Seuls les amateurs d'espace désertique et de grosses cylindrés sous le soleil brûlant d'Arizona pourraient alors trouver leur compte ? Pas sûr finalement. La vision des supposées spectaculaires poursuites en voiture n'est pas véritablement probantes. Ajoutons une bande-originale que seuls les historiens de la musique de cette décennie apprécieront, soit le meilleur du pire du rock et hard FM (Ozzy Osbourne, Billy Idol, Robert Palmer, Bonnie Tyler et autres Motley Crue), The Wraith en plus de faire mal aux yeux, transpercera les tympans des derniers imprudents venus pour son casting « alléchant ».
Or la distribution de Phantom est à l'instar du reste, et en parfaite adéquation avec la qualité globale du film : au ras du bitume.

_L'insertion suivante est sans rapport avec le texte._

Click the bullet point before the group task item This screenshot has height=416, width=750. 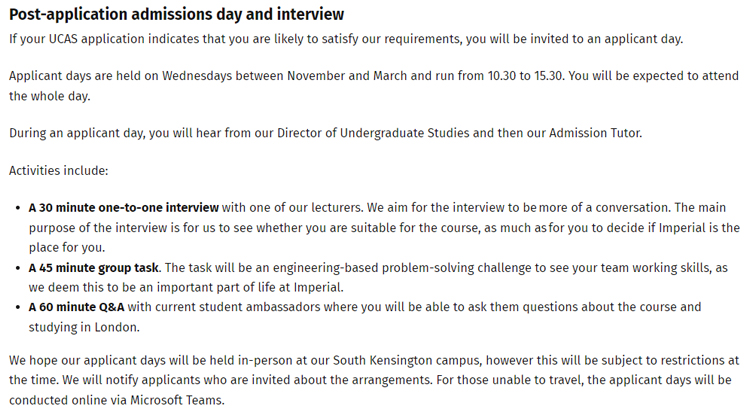point(18,269)
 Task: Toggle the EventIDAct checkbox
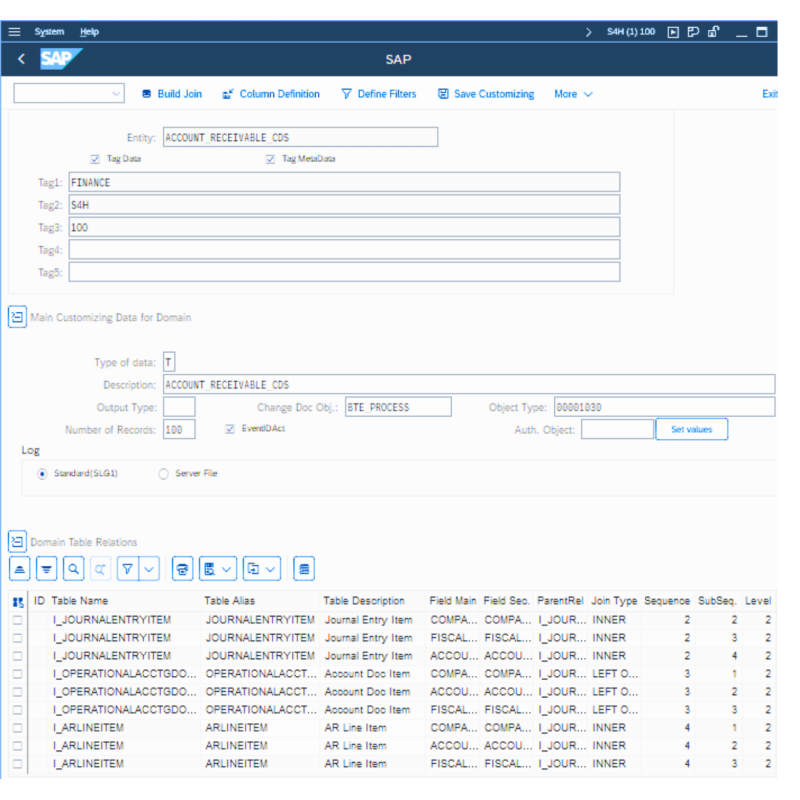(x=228, y=429)
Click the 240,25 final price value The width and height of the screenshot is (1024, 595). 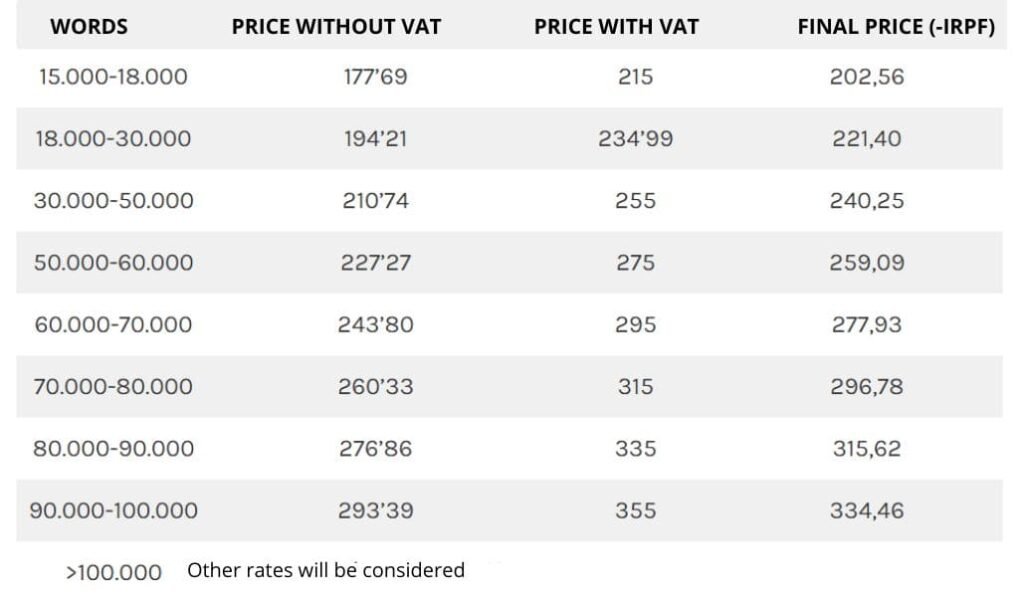coord(867,201)
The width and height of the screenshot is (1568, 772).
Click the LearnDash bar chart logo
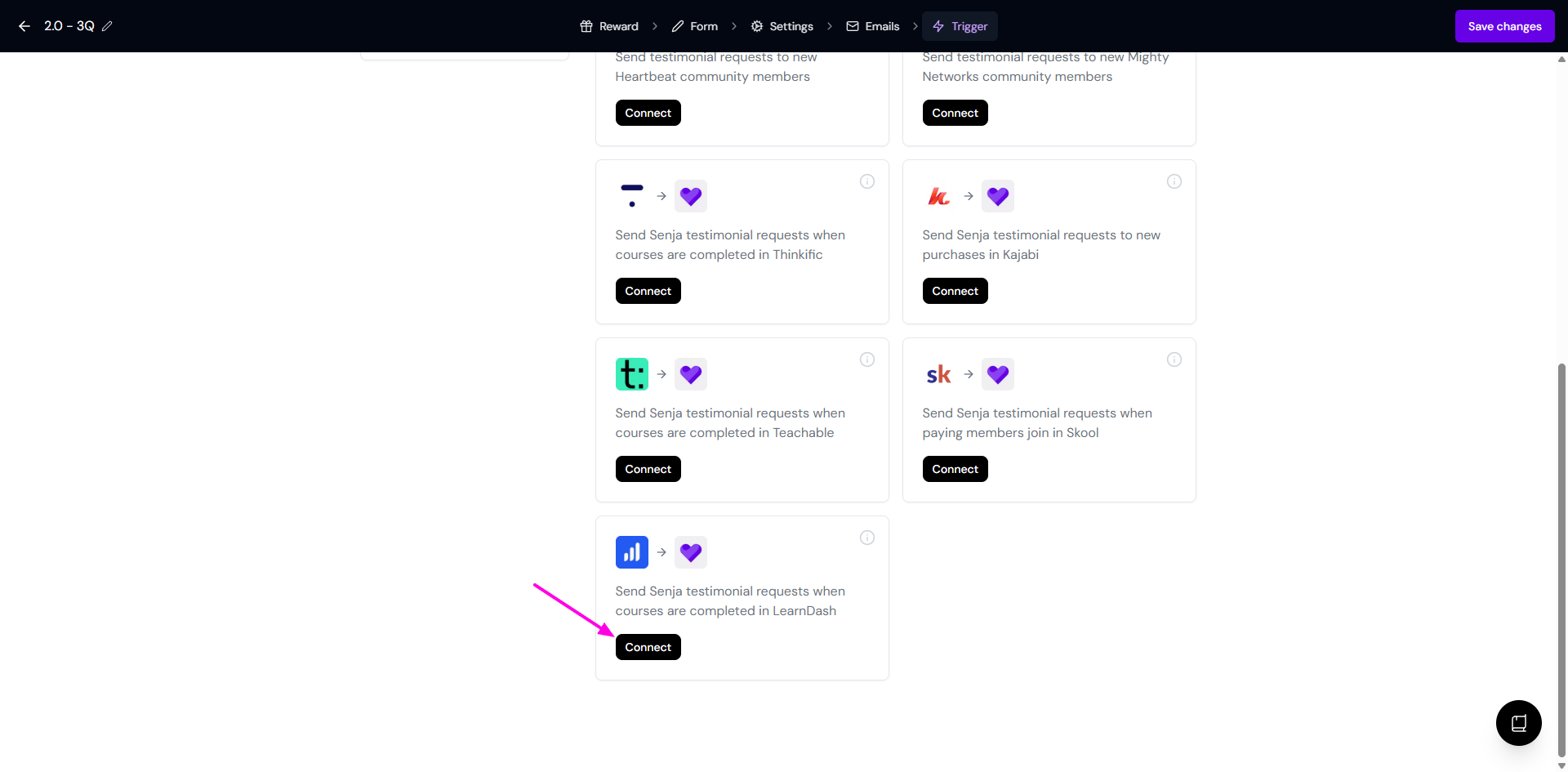(x=631, y=552)
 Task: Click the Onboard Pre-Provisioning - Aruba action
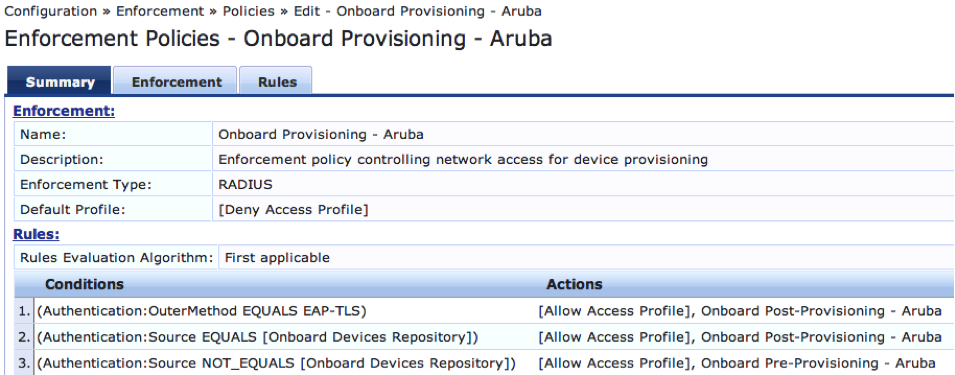(x=818, y=363)
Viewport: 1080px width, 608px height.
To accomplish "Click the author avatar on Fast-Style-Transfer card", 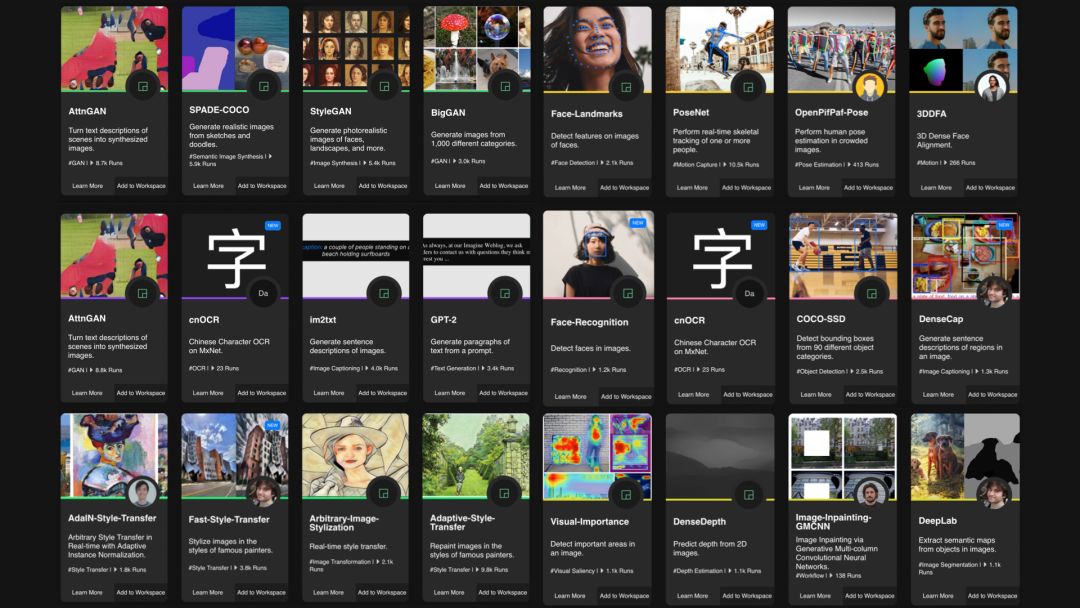I will (263, 492).
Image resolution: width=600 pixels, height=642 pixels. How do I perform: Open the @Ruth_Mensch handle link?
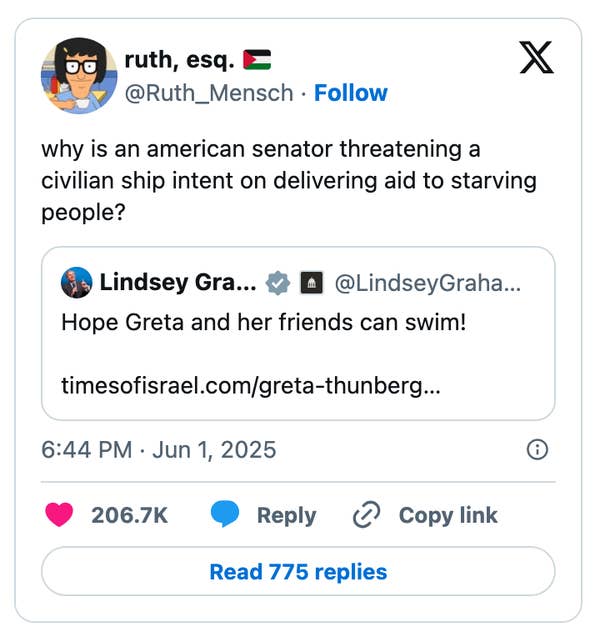click(x=209, y=93)
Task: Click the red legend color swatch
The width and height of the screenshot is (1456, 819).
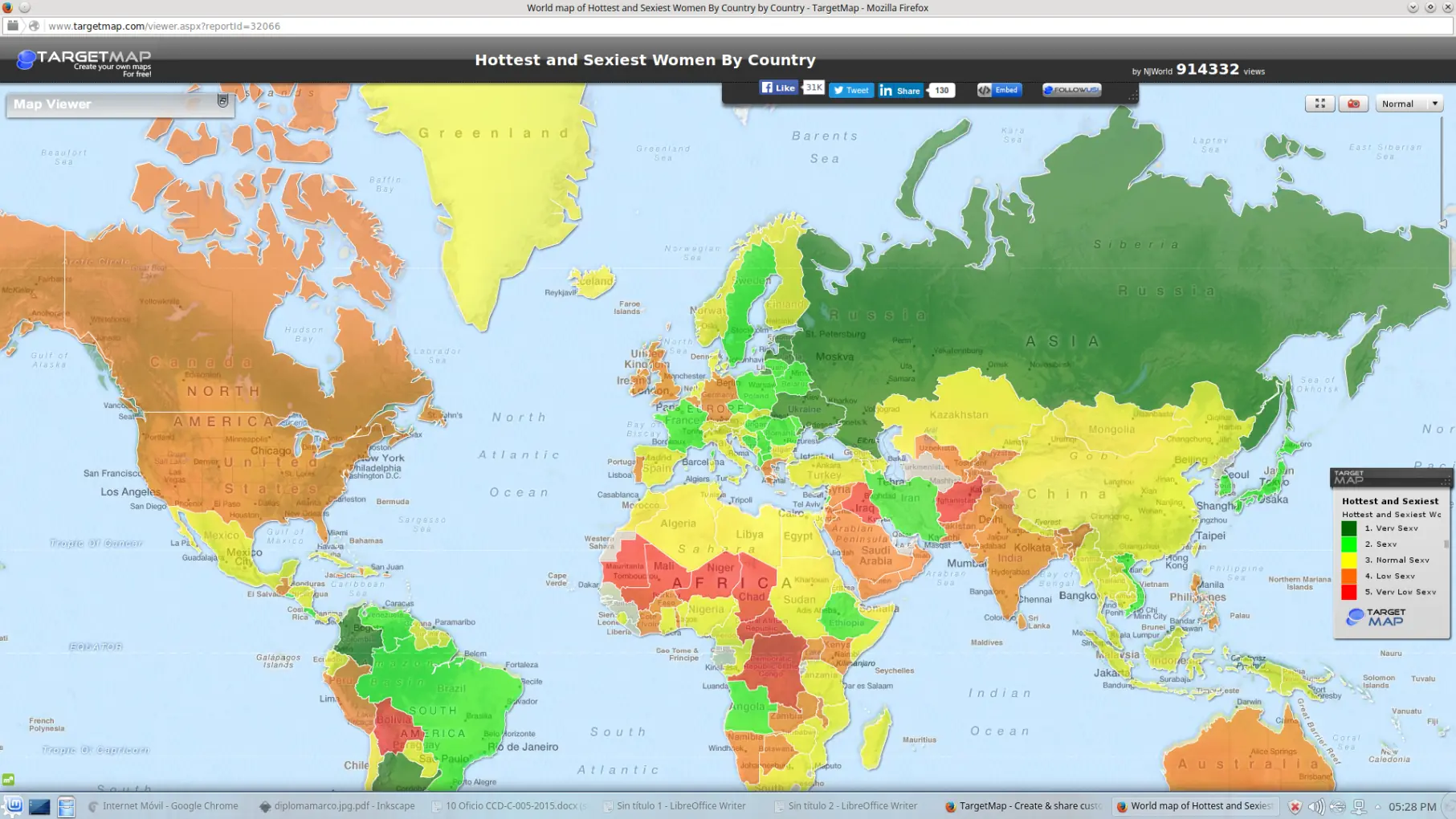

Entre le fils transparent de Martin Sheen et celui de John Cassavetes qui en fait des tonnes en surjouant le bad guy, Clint Howard (frère de Ron) tire au mieux son épingle du jeu dans le rôle du bricoleur génialement loser (à la coupe de cheveux héritée de Jack Nance dans Eraserhead). Et la belle Sherilyn Fenn ? Son rôle de faire-valoir et de petite-amie stéréotypée, portant le deuil de son bien-aimé sacrifié sur l'autel de la convoitise, lui laisse peu de marge. Aux fétichistes trentenaires et autres quadras de se repaître de son maillot de bain deux pièces, et d'un sein rapidement dévoilé durant la scène torridement tiédasse entre miss Fenn et sieur Estevez.
The Wraith ou l'exemple du teen-movie 80's délicieusement moisi.